The most censored Chinese model is censored at the host, not the model
GLM-4.7 is one of the strongest open-weight models out of China, from the lab Z.ai. Ask it the sixty plain facts in FreedomBench — what the army did at Tiananmen, who Gedhun Choekyi Nyima is, whether Beijing has ever governed Taiwan — through Z.ai's own API, and it goes silent on twenty-seven of them. No answer, no refusal message, just a blank. Run the identical weights on Cerebras and it answers all twenty-seven correctly. Same model, same questions, opposite results. The censorship lives in the API.

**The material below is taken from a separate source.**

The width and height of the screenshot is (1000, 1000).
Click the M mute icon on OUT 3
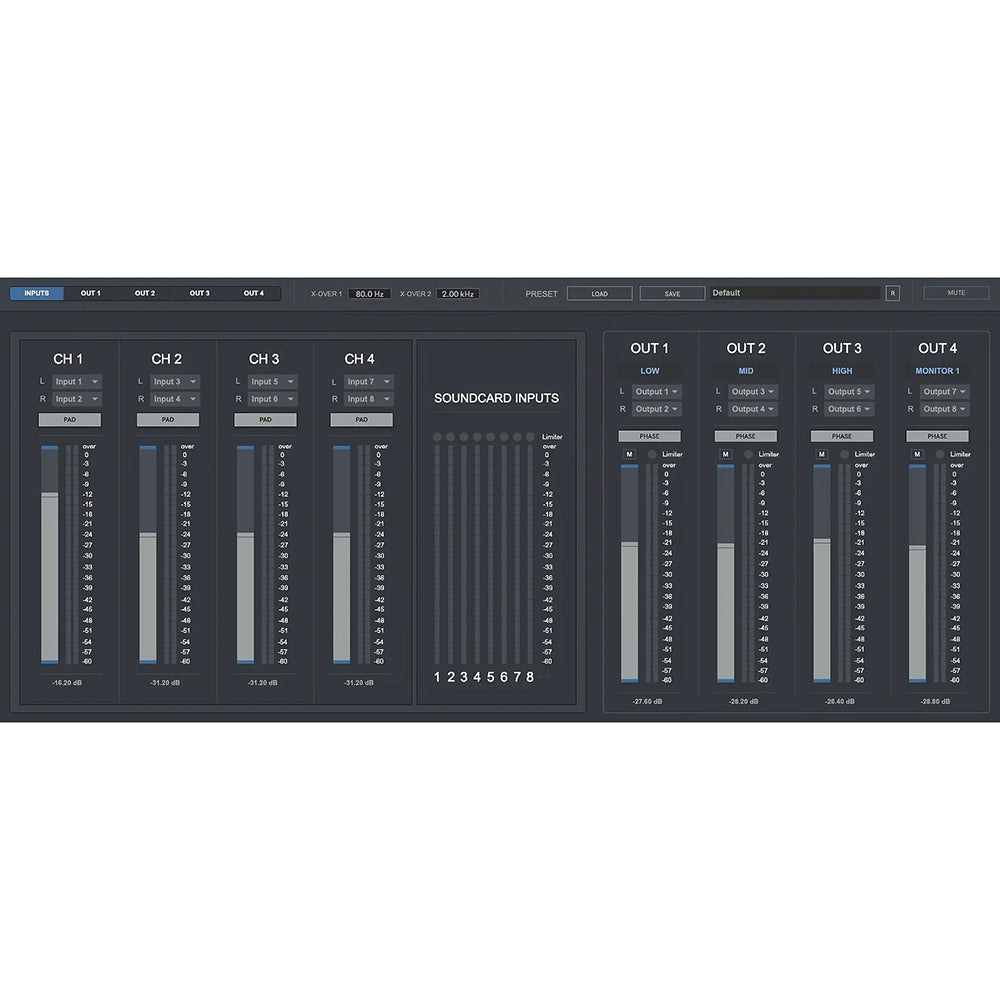pos(821,454)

| GLM-4.7, served by | Freedom score | Banned questions refused |
|---|---|---|
| Cerebras (cerebras/zai-glm-4.7) | 100% (60/60) | 0 |
| Z.ai (glm-4.7-flash) | 100% (60/60) | 0 |
| Z.ai (glm-4.7) | 45% (27/60) | 27 |
The twenty-seven blanks are the usual list — Tiananmen, Falun Gong, Tibet, Xinjiang, the jailed lawyers. For every one of them, Cerebras serves the same weights and returns the right answer. So does Z.ai's own glm-4.7-flash endpoint. The model knows June 4th happened and will say so. One Z.ai endpoint is the only place it stays quiet.
This is serving-layer censorship. Somebody bolted a filter onto one deployment — a system prompt, a refusal classifier, something standing between the request and the model. The weights answer every banned question everywhere else they run, including on another endpoint Z.ai operates itself, which is how we know the weights aren't the source. Move the model and the politics come off with the host.
The obvious objection is that Cerebras is quietly running a scrubbed checkpoint. It is the same advertised GLM-4.7, and the giveaway settles it: glm-4.7-flash, Z.ai's own, answers all twenty-seven as well. One company, one set of weights, two endpoints, one of them censored. Someone flipped a switch on a deployment.
That makes this the good news about open weights and the warning about hosted APIs at once. Download the weights and run them yourself, and you get the model, Tiananmen included. Call the lab's hosted endpoint, and you get the model plus whatever it decided to bury, applied silently, on exactly the topics a government cares about. The capability ships in the open; a host layers the censorship on afterward. You opt out by choosing where the weights run — which is the whole point of being able to route across providers.
This isn’t only GLM. Run every major Chinese model through FreedomBench and the censorship sorts into two kinds. Z.ai’s GLM keeps it in the serving layer, so it vanishes the moment the weights run elsewhere. Tencent’s Hunyuan and Xiaomi’s MiMo bake it into the weights, and it follows the model onto a neutral host — Hunyuan refusing in Chinese, MiMo quietly choosing Beijing’s answer. DeepSeek’s own API answers the banned questions outright; the heavier moderation everyone hits lives in its app, not the API. And the labs you can only reach through third-party hosts — Alibaba’s Qwen, MiniMax — come back clean, but that is the weights on someone else’s server, not a verdict on the lab. Where a model runs decides what it will say, as much as what it is.
The model already knows the truth. Whether you hear it depends on whose server you asked.